The new issue of the Egyptian Days series chose the streets of Tahrir Square as its theme. Indeed, it is the theme around which many events are taking place: political movements, angry youth, and masses refusing the policies of the Supreme Council of the Armed Forces (SCAF) are all centered around Tahrir Square and the streets around it since 25 January.

Egyptian Days is mainly independent, supported by funds from the Cultural Development Fund, and though doesn’t come out periodically it represents a unique experiment with 43 issues so far, all dealing with non-traditional topics related to modern Egyptian history. Among its issues was one on King Farouk, another for the occasion of the centennial of Cairo University, and one a few months back about Tahrir Square, to which this new issue is considered a continuation, relating tales about the square that became an icon of the 2011 Egyptian Revolution.

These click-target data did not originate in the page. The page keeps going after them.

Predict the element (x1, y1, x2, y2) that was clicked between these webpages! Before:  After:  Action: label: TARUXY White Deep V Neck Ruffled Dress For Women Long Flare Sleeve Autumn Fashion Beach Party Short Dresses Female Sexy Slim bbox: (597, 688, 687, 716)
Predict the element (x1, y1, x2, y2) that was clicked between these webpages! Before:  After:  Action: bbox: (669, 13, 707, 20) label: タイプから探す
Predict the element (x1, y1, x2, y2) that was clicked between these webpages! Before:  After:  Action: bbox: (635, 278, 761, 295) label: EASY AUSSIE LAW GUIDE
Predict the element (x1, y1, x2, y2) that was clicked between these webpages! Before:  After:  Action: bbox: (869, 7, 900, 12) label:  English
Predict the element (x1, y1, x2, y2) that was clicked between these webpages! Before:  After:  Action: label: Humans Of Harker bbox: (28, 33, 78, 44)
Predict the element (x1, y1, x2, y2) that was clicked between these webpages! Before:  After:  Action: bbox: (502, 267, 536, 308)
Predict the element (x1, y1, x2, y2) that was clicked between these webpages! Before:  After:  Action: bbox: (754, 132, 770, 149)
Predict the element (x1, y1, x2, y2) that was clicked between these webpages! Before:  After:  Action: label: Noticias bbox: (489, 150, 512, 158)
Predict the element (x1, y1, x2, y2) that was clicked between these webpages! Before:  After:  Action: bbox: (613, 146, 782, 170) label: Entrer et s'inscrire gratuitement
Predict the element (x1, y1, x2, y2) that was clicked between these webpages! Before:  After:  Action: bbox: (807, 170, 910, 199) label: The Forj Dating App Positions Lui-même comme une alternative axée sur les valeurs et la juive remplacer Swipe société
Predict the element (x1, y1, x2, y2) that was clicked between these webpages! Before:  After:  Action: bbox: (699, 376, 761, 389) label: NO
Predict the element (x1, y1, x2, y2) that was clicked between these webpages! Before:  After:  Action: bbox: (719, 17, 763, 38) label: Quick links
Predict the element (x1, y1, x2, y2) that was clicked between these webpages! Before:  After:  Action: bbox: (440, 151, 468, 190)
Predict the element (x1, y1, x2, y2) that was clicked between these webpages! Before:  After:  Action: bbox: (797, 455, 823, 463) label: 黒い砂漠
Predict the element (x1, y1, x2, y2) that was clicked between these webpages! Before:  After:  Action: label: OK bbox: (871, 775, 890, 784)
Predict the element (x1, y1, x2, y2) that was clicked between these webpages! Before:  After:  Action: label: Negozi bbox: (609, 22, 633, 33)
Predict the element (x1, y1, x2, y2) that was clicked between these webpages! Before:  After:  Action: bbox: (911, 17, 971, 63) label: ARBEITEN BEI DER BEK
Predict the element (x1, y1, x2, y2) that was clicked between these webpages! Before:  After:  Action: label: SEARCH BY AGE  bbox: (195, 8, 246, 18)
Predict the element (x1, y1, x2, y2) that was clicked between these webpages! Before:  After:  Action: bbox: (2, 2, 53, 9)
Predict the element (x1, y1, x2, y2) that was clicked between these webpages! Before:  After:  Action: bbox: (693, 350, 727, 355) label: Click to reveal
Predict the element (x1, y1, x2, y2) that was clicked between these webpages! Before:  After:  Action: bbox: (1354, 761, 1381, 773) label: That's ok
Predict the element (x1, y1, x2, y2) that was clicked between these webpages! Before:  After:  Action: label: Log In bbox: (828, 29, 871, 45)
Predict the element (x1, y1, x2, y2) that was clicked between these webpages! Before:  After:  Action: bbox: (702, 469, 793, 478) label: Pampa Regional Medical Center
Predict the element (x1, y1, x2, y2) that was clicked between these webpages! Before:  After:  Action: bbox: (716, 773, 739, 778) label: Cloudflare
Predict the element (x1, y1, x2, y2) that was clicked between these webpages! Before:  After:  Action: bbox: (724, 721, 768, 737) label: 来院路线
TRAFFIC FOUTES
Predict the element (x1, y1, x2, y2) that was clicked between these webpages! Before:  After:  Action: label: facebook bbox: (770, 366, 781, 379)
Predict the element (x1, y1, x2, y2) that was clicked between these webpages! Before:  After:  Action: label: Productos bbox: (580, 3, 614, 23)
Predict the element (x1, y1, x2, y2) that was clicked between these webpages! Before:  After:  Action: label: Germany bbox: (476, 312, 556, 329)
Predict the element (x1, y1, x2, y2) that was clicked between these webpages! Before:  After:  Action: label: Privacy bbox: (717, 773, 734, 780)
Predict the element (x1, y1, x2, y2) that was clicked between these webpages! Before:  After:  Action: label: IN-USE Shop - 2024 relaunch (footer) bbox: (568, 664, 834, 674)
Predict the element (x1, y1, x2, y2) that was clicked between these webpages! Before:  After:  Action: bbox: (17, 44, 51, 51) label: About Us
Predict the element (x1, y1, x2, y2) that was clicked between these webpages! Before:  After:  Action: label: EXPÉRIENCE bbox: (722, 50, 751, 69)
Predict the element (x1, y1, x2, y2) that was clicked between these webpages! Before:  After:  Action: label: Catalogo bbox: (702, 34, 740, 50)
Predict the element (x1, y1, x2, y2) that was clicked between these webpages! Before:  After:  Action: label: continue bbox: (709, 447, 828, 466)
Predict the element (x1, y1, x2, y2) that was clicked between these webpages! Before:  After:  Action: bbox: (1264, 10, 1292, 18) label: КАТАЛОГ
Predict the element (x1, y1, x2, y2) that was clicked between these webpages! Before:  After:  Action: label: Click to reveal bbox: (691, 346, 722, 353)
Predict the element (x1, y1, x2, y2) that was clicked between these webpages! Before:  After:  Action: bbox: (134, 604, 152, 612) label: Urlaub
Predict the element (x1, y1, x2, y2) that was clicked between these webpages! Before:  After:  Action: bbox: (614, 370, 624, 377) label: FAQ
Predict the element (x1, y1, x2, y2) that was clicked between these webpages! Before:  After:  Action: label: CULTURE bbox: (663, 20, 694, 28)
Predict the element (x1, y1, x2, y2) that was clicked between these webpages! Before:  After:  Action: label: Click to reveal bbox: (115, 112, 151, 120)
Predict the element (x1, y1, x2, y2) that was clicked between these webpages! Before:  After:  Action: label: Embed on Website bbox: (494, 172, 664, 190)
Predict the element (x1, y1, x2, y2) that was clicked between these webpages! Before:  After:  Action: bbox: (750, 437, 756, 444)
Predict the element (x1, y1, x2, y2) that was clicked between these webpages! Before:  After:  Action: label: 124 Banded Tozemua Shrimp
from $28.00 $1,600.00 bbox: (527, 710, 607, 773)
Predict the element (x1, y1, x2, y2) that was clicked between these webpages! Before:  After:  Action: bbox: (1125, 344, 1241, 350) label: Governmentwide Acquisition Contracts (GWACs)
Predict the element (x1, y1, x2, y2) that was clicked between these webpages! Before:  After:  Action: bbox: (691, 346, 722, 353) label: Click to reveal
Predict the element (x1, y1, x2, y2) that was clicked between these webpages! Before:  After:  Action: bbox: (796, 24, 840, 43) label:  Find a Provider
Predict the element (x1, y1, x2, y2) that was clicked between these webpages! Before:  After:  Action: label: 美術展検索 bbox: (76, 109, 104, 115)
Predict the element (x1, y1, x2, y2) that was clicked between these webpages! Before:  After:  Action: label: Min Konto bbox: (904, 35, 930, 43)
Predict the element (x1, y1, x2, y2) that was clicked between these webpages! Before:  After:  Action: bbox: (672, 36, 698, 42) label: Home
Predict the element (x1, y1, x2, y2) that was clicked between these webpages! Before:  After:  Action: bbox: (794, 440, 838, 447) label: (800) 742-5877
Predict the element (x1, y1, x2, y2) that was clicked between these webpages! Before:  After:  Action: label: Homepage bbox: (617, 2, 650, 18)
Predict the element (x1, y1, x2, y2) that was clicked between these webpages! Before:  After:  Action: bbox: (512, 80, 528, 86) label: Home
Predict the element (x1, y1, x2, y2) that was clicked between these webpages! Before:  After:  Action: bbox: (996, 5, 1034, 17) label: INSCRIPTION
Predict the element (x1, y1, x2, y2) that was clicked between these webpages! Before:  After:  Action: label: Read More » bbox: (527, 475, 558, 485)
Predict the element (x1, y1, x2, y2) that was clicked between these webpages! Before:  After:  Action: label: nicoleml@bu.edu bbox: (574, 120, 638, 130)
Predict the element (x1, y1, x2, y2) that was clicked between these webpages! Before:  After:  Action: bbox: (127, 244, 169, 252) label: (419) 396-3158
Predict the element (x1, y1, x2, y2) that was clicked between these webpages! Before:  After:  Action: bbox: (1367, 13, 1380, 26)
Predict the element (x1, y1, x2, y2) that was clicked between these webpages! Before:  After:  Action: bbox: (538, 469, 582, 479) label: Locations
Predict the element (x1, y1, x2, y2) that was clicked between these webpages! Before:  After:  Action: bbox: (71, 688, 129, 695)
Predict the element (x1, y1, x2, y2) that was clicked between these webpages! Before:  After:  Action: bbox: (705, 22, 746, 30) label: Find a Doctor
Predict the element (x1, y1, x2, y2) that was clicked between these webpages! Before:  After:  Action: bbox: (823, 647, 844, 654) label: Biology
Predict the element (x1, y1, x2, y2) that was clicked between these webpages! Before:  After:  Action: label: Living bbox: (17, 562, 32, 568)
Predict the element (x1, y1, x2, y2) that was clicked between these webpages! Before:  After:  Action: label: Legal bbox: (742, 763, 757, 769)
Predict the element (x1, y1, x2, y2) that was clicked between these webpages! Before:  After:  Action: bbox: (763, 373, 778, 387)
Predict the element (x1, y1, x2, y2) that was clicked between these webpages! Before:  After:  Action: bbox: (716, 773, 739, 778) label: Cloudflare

Ahmed Kamaly and Amr Ibrahim, the editors, don’t only register the history of the area, but also the stories of the surrounding streets where current battles are taking place between revolutionaries, the police and the army, such as Mohamed Mahmoud Street, Kasr Al-Aini Street, Talaat Harb Street and Champollion Street.

The extensive area now called downtown was only a pile of waste and dust when Khedive Ismail took over the throne of Egypt in 1863, and according to historian Abdel-Rahman Al-Rafeey, author of a book about Ismail, Ismail’s efforts in Cairo focused on removing the piles of dust, planning new streets and squares, such as Faggala Street, Kulut Beik, Abdel-Aziz, Mohamed Aly and Abdeen, in addition to entire neighborhoods such as Ismailia, Tawfiquia, Abdeen and Opera.

Ismail laid out the street plan, mostly straight intersecting lines, and squares identified with rocks, with sidewalks throughout. Water pipes were laid out and street lights powered by gasoline. In the end, it was inhabited by princes and the elite.

That’s how Ismail constructed the Khedival Cairo that was no less than Paris, especially that the French engineer who planned Paris was the one who laid out Cairo’s streets. The square bore the name of the man who made it until the 1952 Revolution, when it was changed to Tahrir Square. Some are requesting the name now be changed again to Martyrs' Square.

The stories of the streets are written down one after the other: Mohamed Mahmoud Street, which witnessed the battle where the eyes of peaceful demonstrators were targetted, was named after Mohamed Mahmoud Pasha, a known politician during the early 20th Century, termed by the press “the iron-handed’. He took over the Cabinet in 1928 as head of a minority government, and disbanded parliament for three years, annulled constitutional articles, and enforced censorship on the press by re-enacting the 1881 law on printed material, leading to the termination of 100 newspapers and crippling many others.

Now revolutionaries term the street the "Street of the Martyrs’ Eyes".

There’s also Talaat Harb Street, carrying the name of the famous Egyptian economist; Champollion Street, named after the Egyptologist who discovered the secrets of hieroglyphics. Finally, there’s the street named after Mariette Pasha who was head of the Egyptian Agency for Antiques before his death in 1881 and burial in the garden of the old Egyptian Museum that was in Bulaq at the time. After, his remains were moved to the current Egyptian Museum that opened in November 1902.

The issue is full of little-known photos that register these important historical moments, giving more life to the text. The series represents a unique experience that is moving forward with steady but remarkable steps.